Quebec (ANTARA News) - Perdana Menteri Kanada Justin Trudeau mengecan penembakan di sebuah masjid kota Quebec yang menewaskan enam orang Minggu malam waktu setempat dan menyebut aksi terot itu sebagai serangan teroris yang menyasar kelompok muslim.

"Kami mengecam serangan teroris dengan target kelompk muslim di tempat peribadatan mereka ini," kata Trudeau dalam pernyataan tertulis.

"Kaum muslim Kanada adalah bagian penting dari jalinan nasional kita, sehingga serangan ini tidak punya tempat di masyarakat, kota, dan negara ini," kata dia.

Enam orang tewas dan delapan lainnya luka-luka saat beberapa pria menembakkan senjata api mereka di sebuah masjid kota Quebec yang saat itu tengah dikunjungi lebih dari 50 orang.

Polisi telah menangkap dua orang tersangka namun belum memberikan keterangan apa motif pelaku.

"Enam orang sudah dipastikan meninggal, usia mereka beragam, dari 35 sampai 70 tahun," kata juru bicara kepolisian provinsi Quebec, Christine Coulombe, kepada wartawan sambil menambahkan delapan orang terluka dan 39 lainnya selamat.

Kepala pengurus masjid, Mohamed Yangui, yang tidak berada di tempat kejadian saat penembakan terjadi, mengaku menerima banyak panggilan telepon saat salat isya.

"Kenapa peristiwa ini harus terjadi? Ini adalah serangan tidak berperikemanusiaan," kata dia.

Penembakan itu terjadi tidak lama setelah Trudeau menyatakan Kanada akan membuka pintu bagi pengungsi dan ini adalah respon atas kebijakan Presiden Amerika Serikat Donald Trump yang melarang masuk imigran asal tujuh negara mayoritas muslim dengan alasan keamanan.

Kecaman juga muncul dari presiden Prancis Francois Hollande.

"Para teroris itu ingin menyerang semangat perdamaian dan toleransi di Quebec. Prancis turut menyatakan duka cita terhadap para korban dan keluarganya," kata Hollande.

Quebec adalah kota yang kesulitan mempertahankan identitas sekuler mereka di tengah naiknya jumlah penduduk muslim yang kebanyakan berasal dari Afrika Utara.

Juni tahun lalu, sebuah kepala babi dilemparkan ke dalam masjid yang sama.

"Kami tidak aman di sini," kata Mohammed Oudghiri, yang sering beribadah di masjid kota Quebec namun tidak pada saat kejadian.

Oudghiri, yang sudah tinggal 42 tahun di Quebec, bahkan berpikir untuk kembali ke negara asalnya, Moroko.

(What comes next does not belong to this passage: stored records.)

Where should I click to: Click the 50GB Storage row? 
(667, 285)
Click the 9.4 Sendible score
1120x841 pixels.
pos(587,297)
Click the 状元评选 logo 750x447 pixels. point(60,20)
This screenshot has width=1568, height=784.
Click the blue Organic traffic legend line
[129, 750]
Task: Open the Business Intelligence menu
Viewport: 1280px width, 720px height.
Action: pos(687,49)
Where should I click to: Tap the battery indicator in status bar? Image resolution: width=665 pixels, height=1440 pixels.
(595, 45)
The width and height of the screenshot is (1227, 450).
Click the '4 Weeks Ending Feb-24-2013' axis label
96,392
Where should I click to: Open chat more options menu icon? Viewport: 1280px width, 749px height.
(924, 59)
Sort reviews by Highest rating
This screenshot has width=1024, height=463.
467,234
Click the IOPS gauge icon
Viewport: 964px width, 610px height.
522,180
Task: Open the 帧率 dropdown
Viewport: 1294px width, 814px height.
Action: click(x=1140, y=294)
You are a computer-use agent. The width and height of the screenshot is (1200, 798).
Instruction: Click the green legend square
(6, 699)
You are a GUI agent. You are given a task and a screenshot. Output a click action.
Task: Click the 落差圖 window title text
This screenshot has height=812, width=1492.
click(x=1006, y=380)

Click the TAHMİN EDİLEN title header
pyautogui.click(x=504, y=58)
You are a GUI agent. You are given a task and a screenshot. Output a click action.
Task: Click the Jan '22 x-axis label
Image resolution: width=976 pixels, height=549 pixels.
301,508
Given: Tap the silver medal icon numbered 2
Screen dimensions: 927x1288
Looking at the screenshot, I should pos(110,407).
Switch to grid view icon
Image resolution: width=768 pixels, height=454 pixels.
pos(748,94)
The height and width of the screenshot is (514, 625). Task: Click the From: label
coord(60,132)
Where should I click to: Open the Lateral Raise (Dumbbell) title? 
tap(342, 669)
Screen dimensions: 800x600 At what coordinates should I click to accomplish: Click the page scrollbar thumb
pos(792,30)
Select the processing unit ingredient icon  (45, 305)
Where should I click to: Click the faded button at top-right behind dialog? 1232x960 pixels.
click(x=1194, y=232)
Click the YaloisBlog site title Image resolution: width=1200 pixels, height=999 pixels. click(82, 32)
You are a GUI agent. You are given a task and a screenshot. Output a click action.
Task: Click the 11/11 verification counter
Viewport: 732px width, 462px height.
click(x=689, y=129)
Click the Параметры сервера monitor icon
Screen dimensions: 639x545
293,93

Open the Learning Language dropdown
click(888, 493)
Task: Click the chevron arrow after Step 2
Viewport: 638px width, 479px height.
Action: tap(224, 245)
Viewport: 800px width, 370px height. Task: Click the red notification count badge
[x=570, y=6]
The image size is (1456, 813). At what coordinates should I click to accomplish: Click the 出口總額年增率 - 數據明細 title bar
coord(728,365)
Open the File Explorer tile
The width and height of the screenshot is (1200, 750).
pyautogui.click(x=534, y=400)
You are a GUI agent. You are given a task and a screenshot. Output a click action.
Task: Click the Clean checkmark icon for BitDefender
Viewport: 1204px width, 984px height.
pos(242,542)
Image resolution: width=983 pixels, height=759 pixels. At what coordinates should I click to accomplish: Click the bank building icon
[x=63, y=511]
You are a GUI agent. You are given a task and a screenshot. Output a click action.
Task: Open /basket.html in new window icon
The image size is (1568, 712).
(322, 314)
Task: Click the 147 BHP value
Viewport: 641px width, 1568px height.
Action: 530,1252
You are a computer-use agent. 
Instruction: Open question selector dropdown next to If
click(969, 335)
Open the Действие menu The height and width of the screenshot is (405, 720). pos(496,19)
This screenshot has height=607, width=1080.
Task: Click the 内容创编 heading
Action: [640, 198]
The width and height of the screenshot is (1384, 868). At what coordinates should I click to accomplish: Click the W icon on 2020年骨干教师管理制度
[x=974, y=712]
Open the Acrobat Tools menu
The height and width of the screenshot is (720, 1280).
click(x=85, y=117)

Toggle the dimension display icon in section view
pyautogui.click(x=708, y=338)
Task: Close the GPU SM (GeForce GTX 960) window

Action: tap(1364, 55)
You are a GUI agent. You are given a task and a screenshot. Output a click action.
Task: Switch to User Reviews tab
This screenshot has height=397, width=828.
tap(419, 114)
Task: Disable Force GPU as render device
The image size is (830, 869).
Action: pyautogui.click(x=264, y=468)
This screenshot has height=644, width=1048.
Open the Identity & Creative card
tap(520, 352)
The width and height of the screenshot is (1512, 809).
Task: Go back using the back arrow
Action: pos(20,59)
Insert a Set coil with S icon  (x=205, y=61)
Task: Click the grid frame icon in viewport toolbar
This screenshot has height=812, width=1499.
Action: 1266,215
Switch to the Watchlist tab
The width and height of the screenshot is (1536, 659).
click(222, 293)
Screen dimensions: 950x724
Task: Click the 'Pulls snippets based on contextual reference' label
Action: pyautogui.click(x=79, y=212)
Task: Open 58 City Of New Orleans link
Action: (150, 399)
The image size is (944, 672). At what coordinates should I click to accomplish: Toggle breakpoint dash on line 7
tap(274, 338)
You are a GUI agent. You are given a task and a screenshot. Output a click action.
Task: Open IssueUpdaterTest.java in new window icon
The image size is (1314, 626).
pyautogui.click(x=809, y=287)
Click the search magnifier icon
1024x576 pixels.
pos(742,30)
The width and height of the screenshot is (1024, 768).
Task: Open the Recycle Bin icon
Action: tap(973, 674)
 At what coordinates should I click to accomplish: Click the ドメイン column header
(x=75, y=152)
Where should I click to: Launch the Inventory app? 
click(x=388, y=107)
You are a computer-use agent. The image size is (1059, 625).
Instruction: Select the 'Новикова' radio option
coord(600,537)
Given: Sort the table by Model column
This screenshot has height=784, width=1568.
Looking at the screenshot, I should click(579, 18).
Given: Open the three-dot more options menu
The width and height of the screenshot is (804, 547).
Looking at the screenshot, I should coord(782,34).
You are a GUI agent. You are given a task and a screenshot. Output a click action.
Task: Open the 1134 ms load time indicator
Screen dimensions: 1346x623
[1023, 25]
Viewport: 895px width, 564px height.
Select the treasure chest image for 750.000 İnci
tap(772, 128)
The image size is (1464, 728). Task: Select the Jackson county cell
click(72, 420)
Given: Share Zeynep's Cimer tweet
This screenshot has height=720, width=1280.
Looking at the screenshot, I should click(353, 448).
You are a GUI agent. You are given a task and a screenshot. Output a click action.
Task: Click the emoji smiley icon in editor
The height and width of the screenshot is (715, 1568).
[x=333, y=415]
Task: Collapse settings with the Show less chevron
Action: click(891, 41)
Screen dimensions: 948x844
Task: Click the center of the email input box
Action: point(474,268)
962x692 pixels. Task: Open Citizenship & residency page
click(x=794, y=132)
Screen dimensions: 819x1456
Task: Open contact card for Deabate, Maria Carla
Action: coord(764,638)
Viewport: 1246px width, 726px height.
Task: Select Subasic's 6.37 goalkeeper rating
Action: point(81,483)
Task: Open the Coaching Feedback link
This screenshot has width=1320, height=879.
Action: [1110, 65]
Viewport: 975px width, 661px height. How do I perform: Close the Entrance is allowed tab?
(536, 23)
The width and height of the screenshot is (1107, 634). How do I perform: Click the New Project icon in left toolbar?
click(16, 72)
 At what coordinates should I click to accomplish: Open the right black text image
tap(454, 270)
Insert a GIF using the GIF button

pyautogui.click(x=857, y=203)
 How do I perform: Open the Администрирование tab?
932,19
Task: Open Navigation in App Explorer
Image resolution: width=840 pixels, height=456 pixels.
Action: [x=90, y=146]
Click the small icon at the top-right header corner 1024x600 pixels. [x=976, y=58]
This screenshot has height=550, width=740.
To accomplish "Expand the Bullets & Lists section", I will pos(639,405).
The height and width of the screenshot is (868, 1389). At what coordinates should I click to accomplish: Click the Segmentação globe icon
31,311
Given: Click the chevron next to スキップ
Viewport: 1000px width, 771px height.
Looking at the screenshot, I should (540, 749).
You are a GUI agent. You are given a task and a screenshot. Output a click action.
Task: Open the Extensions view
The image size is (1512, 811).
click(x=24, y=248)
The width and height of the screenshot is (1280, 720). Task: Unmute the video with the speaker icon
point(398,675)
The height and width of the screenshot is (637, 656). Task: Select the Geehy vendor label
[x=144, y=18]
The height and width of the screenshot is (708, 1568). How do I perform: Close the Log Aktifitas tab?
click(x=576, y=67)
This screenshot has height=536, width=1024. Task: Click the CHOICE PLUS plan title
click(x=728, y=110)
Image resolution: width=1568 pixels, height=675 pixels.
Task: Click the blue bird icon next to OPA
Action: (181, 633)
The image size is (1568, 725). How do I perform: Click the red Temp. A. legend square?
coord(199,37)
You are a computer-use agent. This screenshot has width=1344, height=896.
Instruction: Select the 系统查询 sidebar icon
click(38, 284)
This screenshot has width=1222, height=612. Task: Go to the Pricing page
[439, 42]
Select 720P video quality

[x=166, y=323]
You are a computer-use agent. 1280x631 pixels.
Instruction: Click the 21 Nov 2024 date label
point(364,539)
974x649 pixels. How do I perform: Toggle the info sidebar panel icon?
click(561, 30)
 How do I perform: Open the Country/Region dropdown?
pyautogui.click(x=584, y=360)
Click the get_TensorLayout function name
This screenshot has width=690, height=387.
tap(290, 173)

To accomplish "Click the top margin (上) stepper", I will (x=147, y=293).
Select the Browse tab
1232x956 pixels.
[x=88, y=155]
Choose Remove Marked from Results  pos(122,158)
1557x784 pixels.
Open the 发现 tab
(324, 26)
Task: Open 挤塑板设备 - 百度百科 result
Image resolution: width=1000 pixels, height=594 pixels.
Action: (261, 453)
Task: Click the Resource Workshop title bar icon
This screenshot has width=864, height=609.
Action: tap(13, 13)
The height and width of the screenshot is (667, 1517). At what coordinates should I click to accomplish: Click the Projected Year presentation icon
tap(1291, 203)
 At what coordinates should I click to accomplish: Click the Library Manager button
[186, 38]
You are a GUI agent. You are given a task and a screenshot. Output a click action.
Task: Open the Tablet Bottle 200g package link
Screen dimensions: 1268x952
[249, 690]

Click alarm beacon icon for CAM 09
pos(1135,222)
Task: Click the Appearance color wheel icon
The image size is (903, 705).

Penembakan massal adalah peristiwa yang jarang terjadi di Kanada, yang mempunyai aturan senjata jauh lebih ketat dibandingkan dengan Amerika Serikat. Berita penembakan itu sendiri mengejutkan banyak pihak di provinsi yang sebagian besar penduduknya berbahasa Prancis itu, demikian Reuters.